### [PROBLEM]
Give only the number of lines in the records that contain the word "Switch".

(Beginning of TASK MATERIAL)

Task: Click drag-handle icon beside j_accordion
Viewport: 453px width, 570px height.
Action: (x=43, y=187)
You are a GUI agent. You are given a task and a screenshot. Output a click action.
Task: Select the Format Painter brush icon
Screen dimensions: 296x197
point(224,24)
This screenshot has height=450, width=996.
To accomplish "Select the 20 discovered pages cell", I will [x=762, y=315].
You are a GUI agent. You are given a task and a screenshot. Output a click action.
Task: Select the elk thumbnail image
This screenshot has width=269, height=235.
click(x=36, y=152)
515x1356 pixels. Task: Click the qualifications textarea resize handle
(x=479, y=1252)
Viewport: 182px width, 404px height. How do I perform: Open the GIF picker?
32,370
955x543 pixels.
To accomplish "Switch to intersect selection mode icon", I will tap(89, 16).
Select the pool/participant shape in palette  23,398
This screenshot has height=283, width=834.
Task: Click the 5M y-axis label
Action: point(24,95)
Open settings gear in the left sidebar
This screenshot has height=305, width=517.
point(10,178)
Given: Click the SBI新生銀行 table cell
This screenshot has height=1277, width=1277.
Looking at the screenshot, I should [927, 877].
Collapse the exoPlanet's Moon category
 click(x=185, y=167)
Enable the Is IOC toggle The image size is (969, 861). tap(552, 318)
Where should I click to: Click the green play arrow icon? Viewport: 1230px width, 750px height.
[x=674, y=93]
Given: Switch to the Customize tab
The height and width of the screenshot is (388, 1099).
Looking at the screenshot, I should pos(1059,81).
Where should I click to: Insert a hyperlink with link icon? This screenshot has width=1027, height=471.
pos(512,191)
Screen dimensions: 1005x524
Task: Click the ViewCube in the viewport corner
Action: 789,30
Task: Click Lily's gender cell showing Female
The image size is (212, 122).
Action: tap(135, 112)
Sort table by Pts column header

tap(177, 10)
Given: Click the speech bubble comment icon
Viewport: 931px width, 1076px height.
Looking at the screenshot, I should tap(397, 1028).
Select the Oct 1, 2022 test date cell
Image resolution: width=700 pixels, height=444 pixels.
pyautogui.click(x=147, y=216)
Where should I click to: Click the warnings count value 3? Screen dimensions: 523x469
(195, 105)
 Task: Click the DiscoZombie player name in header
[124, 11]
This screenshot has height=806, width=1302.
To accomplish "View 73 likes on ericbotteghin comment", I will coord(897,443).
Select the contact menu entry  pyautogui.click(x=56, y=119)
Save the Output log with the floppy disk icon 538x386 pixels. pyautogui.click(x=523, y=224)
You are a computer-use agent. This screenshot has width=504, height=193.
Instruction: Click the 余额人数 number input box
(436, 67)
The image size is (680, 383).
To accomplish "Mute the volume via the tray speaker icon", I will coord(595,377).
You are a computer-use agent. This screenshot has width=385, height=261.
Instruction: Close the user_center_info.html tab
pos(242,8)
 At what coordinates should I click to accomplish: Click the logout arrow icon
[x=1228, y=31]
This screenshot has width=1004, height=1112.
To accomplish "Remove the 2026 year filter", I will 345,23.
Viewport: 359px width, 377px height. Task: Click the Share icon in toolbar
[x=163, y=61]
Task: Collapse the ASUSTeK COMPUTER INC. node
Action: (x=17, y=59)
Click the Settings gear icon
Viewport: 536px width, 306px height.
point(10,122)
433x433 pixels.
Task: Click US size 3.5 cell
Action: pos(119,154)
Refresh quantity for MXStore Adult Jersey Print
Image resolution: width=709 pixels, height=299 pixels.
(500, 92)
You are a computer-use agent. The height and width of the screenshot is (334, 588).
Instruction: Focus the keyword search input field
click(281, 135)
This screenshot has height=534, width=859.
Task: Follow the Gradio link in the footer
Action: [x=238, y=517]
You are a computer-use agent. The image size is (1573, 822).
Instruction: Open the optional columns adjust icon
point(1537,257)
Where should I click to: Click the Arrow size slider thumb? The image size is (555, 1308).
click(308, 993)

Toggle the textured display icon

(End of TASK MATERIAL)

### [ANSWER TO THE PROBLEM]
2